Sound artist Mamoru is no stranger to questions of cultural identity moving from Japan to New York in 1996. He is currently based in the southern city of Osaka and is representative of a new generation of Japanese artists who seek to not be defined solely by their ethnicity. Japan is a unique country, closed to foreigners until 1853 it maintained a strong sense of tradition and cultural identity in many arts – Ikebana (flower arranging), Shodo (calligraphy), origami and performance based forms such as Kabuki, Noh and Rakugo(2). Two inverse movements followed the opening of Japan, a strong fascination with the East crystallizing into a focus on “Oriental” aesthetics that inspired many artists such as Van Gogh, and Japans’ infatuation with the West. This creative heritage has left many Japanese artists with a melting pot of influences but criticisms of being merely decorative. Mamoru combines earlier strategies of the American and Japanese Gutai and Fluxus movements with a new re-mix mentality(3). His work certain elements of culturally specific concepts – in the instance of Japan a sense of transience – but engages with them on a phenomenological level.

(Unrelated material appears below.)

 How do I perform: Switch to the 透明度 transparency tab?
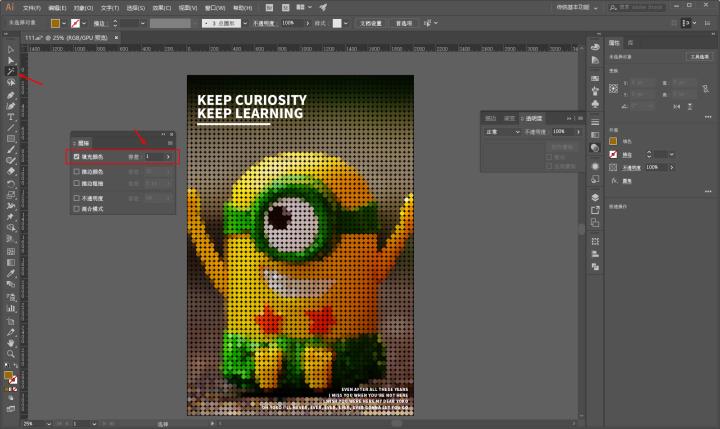(x=534, y=117)
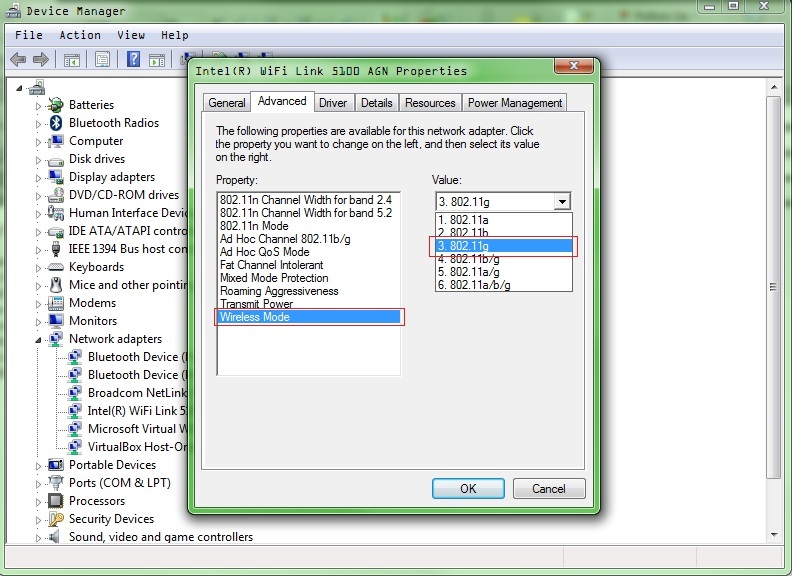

Sound is a non-verbal form of communication that can express and evoke emotions. Sounds cause vibration that affects our physical bodies. It is visceral and, as such, more easily translated across cultures. His performances skillfully move between two very distinct modes– the verbal and non-verbal. The audience experiences an encounter with everyday objects and the sounds that they make when we are not listening. His performances share certain characteristics with the Fluxus happenings and the work of John Cage. It is a kind of performance that has less in common with creating an artificial reality than on fine-tuning our perceptions of what is already here.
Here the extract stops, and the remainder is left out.